Hepatitis C virus (HCV) infection is a significant health problem for patients with bleeding disorders due to the absence of highly effective HCV screening of blood products prior to the early 1990s. The aim of this analysis was to evaluate the safety and efficacy of the ribavirin-free regimen of glecaprevir/pibrentasvir (G/P) among patients with a history of bleeding disorders.

Methods:

Data from 11 Phase 2 and 3 registrational studies conducted across 18 countries worldwide were included. HCV genotype (GT) 1–6-infected patients with compensated liver disease received G/P for 8, 12 or 16 weeks.

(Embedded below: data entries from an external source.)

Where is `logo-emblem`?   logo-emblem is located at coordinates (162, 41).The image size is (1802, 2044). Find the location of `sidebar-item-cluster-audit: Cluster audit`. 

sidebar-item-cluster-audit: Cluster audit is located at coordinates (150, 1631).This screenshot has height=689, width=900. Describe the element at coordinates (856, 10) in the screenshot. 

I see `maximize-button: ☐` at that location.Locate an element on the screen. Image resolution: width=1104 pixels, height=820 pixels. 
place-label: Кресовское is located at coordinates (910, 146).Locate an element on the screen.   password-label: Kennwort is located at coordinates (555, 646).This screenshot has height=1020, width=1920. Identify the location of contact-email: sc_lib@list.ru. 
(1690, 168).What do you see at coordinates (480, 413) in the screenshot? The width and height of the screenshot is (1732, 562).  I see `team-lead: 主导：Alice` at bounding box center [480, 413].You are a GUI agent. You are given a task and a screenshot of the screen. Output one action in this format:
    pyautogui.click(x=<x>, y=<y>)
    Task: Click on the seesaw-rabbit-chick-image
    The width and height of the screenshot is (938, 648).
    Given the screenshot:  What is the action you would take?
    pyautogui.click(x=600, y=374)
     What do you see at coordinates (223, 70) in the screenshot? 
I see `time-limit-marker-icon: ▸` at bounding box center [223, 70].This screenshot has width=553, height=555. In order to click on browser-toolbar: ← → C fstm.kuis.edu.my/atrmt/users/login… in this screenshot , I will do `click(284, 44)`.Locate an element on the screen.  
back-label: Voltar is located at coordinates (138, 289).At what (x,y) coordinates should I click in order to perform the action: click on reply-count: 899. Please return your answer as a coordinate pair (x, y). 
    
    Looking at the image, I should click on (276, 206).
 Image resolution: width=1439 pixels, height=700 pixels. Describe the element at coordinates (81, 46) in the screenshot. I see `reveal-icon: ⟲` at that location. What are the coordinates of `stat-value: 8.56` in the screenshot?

The sustained virologic response 12 weeks after end of treatment (SVR12) rate and safety are reported.

Results:

Sixty-two patients with history of bleeding disorders were identified, the most common disorder being hemophilia (37%, [23/62]). The remaining 63% (39/62) of patients had other disorders, including Von Willebrand disease. The cohort was 76% (47/62) male and 89% (54/62) white race with a mean age of 50.5 years (standard deviation ± 12.1). Additionally, 23% (14/62) had compensated cirrhosis. The HCV genotype breakdown among the patients was: GT1, 39%; GT2, 18%; GT3, 21%; GT4, 13%, GT5, 8%; GT6, 2%. In addition to bleeding disorders, a medical history of anemia was reported in 16% (10/62) of patients. SVR12 was achieved in 100% (62/62) of patients. Adverse events (AEs) were reported in 68% (42/62) of patients, and 37% (23/62) of patients experienced an AE assessed as possibly related to study drugs. Serious AEs (SAE) were reported in 3 (5%) patients, none being assessed as related to the study drugs; 2 of these SAEs (1 per patient) were associated with the underlying bleeding disorder. There was 1 (2%) AE leading to discontinuation of study drug (dyspepsia); the patient went on to achieve SVR12. There was 1 (2%) non-treatment emergent death reported, occurring 60 days after the last dose of study drug. Post-baseline grade ≥3 laboratory abnormalities occurred in 3 patients: one each in hemoglobin, aspartate aminotransferase and bilirubin (all n = 1; 2%), without concurrent elevations in alanine aminotransferase.

Conclusions:

G/P achieved a 100% SVR12 rate in patients with a history of bleeding disorders and demonstrated a favorable safety profile, thus providing support for treatment of chronic HCV infection with the G/P regimen in this patient population.